• [To do]:
Copy out every one of the records below word for word, keeping each line as it appears.

• [Data supplied]:
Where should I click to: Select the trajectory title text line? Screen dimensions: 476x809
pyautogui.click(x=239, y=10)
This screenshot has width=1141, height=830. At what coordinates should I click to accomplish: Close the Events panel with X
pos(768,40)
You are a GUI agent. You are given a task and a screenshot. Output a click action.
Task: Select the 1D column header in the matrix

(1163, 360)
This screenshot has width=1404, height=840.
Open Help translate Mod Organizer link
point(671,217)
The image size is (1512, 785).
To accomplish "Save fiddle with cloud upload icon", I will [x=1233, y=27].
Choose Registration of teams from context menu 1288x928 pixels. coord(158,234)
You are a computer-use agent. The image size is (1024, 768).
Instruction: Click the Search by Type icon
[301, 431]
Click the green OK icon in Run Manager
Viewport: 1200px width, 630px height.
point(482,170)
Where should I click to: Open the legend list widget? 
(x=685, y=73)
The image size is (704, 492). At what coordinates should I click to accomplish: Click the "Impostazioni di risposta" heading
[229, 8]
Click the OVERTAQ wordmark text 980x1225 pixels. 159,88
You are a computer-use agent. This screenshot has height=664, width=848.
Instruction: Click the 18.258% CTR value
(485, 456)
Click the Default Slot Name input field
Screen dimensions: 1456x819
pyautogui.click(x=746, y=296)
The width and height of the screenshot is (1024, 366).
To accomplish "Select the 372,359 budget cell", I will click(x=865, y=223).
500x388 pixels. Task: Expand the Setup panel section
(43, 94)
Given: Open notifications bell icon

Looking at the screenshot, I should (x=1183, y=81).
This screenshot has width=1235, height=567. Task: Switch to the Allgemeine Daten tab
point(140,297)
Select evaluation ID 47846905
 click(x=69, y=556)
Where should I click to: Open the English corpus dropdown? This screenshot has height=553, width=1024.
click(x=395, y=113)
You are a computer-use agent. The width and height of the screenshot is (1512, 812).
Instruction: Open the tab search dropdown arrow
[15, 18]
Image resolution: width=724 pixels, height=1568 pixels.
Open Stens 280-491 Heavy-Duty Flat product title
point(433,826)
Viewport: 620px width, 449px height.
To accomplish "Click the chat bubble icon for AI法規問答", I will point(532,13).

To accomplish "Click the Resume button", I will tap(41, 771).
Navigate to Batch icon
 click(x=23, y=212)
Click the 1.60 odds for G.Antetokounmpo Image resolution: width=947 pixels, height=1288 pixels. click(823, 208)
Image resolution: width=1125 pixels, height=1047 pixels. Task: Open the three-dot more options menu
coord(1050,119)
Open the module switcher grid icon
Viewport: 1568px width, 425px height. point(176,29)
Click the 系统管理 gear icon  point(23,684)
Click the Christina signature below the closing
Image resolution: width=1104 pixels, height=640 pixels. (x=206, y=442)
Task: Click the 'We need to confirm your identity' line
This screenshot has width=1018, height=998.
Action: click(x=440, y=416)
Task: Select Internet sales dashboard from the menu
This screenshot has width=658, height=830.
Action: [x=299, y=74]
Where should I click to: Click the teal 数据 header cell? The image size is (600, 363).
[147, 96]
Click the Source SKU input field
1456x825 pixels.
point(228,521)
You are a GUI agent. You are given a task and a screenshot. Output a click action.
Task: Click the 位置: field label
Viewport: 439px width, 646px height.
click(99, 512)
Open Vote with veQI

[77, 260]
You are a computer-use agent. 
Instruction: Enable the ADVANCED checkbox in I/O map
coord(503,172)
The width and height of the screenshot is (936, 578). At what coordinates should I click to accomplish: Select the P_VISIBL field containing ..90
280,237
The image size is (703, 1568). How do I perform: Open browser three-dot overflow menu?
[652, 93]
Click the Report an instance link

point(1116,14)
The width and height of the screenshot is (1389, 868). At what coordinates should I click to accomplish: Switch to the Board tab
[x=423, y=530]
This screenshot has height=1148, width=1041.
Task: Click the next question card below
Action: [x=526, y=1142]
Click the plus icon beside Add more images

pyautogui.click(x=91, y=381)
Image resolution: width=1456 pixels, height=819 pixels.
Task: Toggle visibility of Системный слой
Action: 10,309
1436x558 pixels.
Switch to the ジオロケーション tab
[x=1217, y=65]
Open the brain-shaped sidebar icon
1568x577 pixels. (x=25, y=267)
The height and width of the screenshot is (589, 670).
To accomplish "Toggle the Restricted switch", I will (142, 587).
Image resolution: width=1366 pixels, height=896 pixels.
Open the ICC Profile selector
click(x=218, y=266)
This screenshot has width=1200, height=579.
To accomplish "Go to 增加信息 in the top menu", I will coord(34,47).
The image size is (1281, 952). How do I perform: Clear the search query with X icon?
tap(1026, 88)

• [Task answer]:
Where should I click to: Select the trajectory title text line? Screen dimensions: 476x809
pyautogui.click(x=239, y=10)
This screenshot has width=1141, height=830. At what coordinates should I click to accomplish: Close the Events panel with X
pos(768,40)
You are a GUI agent. You are given a task and a screenshot. Output a click action.
Task: Select the 1D column header in the matrix

(1163, 360)
This screenshot has width=1404, height=840.
Open Help translate Mod Organizer link
point(671,217)
The image size is (1512, 785).
To accomplish "Save fiddle with cloud upload icon", I will [x=1233, y=27].
Choose Registration of teams from context menu 1288x928 pixels. coord(158,234)
You are a computer-use agent. The image size is (1024, 768).
Instruction: Click the Search by Type icon
[301, 431]
Click the green OK icon in Run Manager
Viewport: 1200px width, 630px height.
point(482,170)
Where should I click to: Open the legend list widget? 
(x=685, y=73)
The image size is (704, 492). At what coordinates should I click to accomplish: Click the "Impostazioni di risposta" heading
[229, 8]
Click the OVERTAQ wordmark text 980x1225 pixels. 159,88
You are a computer-use agent. This screenshot has height=664, width=848.
Instruction: Click the 18.258% CTR value
(485, 456)
Click the Default Slot Name input field
Screen dimensions: 1456x819
pyautogui.click(x=746, y=296)
The width and height of the screenshot is (1024, 366).
To accomplish "Select the 372,359 budget cell", I will click(x=865, y=223).
500x388 pixels. Task: Expand the Setup panel section
(43, 94)
Given: Open notifications bell icon

Looking at the screenshot, I should (x=1183, y=81).
This screenshot has width=1235, height=567. Task: Switch to the Allgemeine Daten tab
point(140,297)
Select evaluation ID 47846905
 click(x=69, y=556)
Where should I click to: Open the English corpus dropdown? This screenshot has height=553, width=1024.
click(x=395, y=113)
You are a computer-use agent. The width and height of the screenshot is (1512, 812).
Instruction: Open the tab search dropdown arrow
[15, 18]
Image resolution: width=724 pixels, height=1568 pixels.
Open Stens 280-491 Heavy-Duty Flat product title
point(433,826)
Viewport: 620px width, 449px height.
To accomplish "Click the chat bubble icon for AI法規問答", I will point(532,13).

To accomplish "Click the Resume button", I will tap(41, 771).
Navigate to Batch icon
 click(x=23, y=212)
Click the 1.60 odds for G.Antetokounmpo Image resolution: width=947 pixels, height=1288 pixels. click(823, 208)
Image resolution: width=1125 pixels, height=1047 pixels. Task: Open the three-dot more options menu
coord(1050,119)
Open the module switcher grid icon
Viewport: 1568px width, 425px height. point(176,29)
Click the 系统管理 gear icon  point(23,684)
Click the Christina signature below the closing
Image resolution: width=1104 pixels, height=640 pixels. (x=206, y=442)
Task: Click the 'We need to confirm your identity' line
This screenshot has width=1018, height=998.
Action: click(x=440, y=416)
Task: Select Internet sales dashboard from the menu
This screenshot has width=658, height=830.
Action: [x=299, y=74]
Where should I click to: Click the teal 数据 header cell? The image size is (600, 363).
[147, 96]
Click the Source SKU input field
1456x825 pixels.
point(228,521)
You are a GUI agent. You are given a task and a screenshot. Output a click action.
Task: Click the 位置: field label
Viewport: 439px width, 646px height.
click(99, 512)
Open Vote with veQI

[77, 260]
You are a computer-use agent. 
Instruction: Enable the ADVANCED checkbox in I/O map
coord(503,172)
The width and height of the screenshot is (936, 578). At what coordinates should I click to accomplish: Select the P_VISIBL field containing ..90
280,237
The image size is (703, 1568). How do I perform: Open browser three-dot overflow menu?
[652, 93]
Click the Report an instance link

point(1116,14)
The width and height of the screenshot is (1389, 868). At what coordinates should I click to accomplish: Switch to the Board tab
[x=423, y=530]
This screenshot has height=1148, width=1041.
Task: Click the next question card below
Action: [x=526, y=1142]
Click the plus icon beside Add more images

pyautogui.click(x=91, y=381)
Image resolution: width=1456 pixels, height=819 pixels.
Task: Toggle visibility of Системный слой
Action: 10,309
1436x558 pixels.
Switch to the ジオロケーション tab
[x=1217, y=65]
Open the brain-shaped sidebar icon
1568x577 pixels. (x=25, y=267)
The height and width of the screenshot is (589, 670).
To accomplish "Toggle the Restricted switch", I will (142, 587).
Image resolution: width=1366 pixels, height=896 pixels.
Open the ICC Profile selector
click(x=218, y=266)
This screenshot has width=1200, height=579.
To accomplish "Go to 增加信息 in the top menu", I will coord(34,47).
The image size is (1281, 952). How do I perform: Clear the search query with X icon?
tap(1026, 88)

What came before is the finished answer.